- [SOURCE TEXT]:

# # # # # # #

European countries are reporting an increase in Escherichia coli isolates carrying the blaNDM-5 gene that makes them resistant to carbapenems, a class of antibiotics that are often used as a last resort to treat serious E coli infections, according to a report yesterday from the European Centre for Disease Prevention and Control (ECDC).
Preliminary data from 36 European countries in 2019 had shown that NDM (New Delhi metallo-beta-lactamase)-5 had become the most frequently reported carbapenemase in E coli isolates. The aim of the new study was to determine the extent of the spread of the resistance gene in E coli in the European Union/European Economic Area (EU/EEA).
European researchers analyzed whole-genome sequencing and epidemiologic data on 874 E coli isolates from the national collections of 13 countries and confirmed the increase of E coli isolates carrying blaNDM-5, finding it in 83 different sequence types (STs). They note, "The high number and the large size of multi-country clusters in the dataset, including recent isolates from 2022, suggest an ongoing rapid global expansion of these dominant E. coli STs carrying blaNDM-5, including the EU/EEA."
Links to travel common
They also found that 84.2% of patients infected with E coli isolates carrying blaNDM-5 had links to a country outside of Europe, mainly in Africa and Asia. "This suggests that travel-related acquisition may still be the most likely origin of these isolates," the author write.
There is a risk that the number of cases of carbapenem-resistant E. coli infections will increase in the EU/EEA.
An ECDC news release on the report says, "E. coli carrying blaNDM-5 are spreading rapidly and on a large geographical scale, and there is a risk that the number of cases of carbapenem-resistant E. coli infections will increase in the EU/EEA within a few years."
A Eurosurveillance study of the data, also published yesterday, notes that 30.6% of the NDM-5 isolates were associated with infections, and 58.2% were predicted to be multidrug-resistant.

# # # # # # #

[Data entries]
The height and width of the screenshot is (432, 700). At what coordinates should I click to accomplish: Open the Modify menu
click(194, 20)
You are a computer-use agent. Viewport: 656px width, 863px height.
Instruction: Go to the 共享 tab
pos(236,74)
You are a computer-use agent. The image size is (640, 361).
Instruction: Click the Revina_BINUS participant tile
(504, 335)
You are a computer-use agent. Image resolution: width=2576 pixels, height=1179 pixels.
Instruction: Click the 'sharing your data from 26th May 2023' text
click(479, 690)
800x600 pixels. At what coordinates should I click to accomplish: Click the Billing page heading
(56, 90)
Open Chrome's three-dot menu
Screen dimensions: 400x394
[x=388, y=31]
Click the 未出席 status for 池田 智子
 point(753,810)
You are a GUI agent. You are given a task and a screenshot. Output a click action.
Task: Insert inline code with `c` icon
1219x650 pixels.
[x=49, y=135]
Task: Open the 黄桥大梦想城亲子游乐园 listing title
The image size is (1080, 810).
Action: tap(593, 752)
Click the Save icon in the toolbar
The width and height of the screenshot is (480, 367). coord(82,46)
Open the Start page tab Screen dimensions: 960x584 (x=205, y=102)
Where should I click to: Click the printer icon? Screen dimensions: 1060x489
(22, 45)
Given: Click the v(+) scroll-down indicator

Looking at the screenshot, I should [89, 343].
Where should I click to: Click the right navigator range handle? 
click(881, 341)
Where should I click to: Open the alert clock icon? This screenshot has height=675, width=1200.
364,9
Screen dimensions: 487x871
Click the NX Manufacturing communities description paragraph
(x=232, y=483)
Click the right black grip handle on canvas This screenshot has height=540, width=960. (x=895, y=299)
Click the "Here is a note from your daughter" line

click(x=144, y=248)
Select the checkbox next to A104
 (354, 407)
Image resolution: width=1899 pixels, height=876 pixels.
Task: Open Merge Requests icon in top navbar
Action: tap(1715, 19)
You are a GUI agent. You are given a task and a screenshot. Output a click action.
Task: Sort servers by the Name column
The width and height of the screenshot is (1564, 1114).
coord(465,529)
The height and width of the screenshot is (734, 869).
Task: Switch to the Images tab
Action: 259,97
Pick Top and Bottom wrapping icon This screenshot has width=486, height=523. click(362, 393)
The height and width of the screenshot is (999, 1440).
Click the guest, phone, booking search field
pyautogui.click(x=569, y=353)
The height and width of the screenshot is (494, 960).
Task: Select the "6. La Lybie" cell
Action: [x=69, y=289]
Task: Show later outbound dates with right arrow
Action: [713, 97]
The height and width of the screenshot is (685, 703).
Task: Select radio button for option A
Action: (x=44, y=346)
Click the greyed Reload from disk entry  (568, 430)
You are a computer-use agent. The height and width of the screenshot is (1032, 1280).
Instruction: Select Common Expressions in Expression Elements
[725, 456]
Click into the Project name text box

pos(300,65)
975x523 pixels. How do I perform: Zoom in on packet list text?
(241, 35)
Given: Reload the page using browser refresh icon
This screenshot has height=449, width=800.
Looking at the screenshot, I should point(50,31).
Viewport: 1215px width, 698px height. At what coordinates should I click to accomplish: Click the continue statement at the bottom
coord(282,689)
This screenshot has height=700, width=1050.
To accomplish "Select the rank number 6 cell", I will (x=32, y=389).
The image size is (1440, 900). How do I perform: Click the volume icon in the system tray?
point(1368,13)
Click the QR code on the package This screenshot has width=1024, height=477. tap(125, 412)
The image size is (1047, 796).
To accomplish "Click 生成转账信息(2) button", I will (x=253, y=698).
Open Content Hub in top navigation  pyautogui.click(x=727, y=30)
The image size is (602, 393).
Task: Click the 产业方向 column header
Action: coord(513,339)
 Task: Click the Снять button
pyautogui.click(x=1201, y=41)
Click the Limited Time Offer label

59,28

# # # # # # #

- [WORK TO BE COMPLETED]: Based on the text about E. coli carrying the blaNDM-5 gene, decide whether each statement agrees with it. Answer yes or no for each, quoting the deciding words of the text: (a) The isolates analyzed in the new study came from the national collections of 36 countries. (b) Most patients infected with E. coli isolates carrying blaNDM-5 had links to a country outside of Europe. (c) More than half of the NDM-5 isolates were associated with infections.

- [RESPONSE TO THE TASK]:
(a) No: "874 E coli isolates from the national collections of 13 countries"
(b) Yes: "84.2% of patients infected with E coli isolates carrying blaNDM-5 had links to a country outside of Europe"
(c) No: "30.6% of the NDM-5 isolates were associated with infections"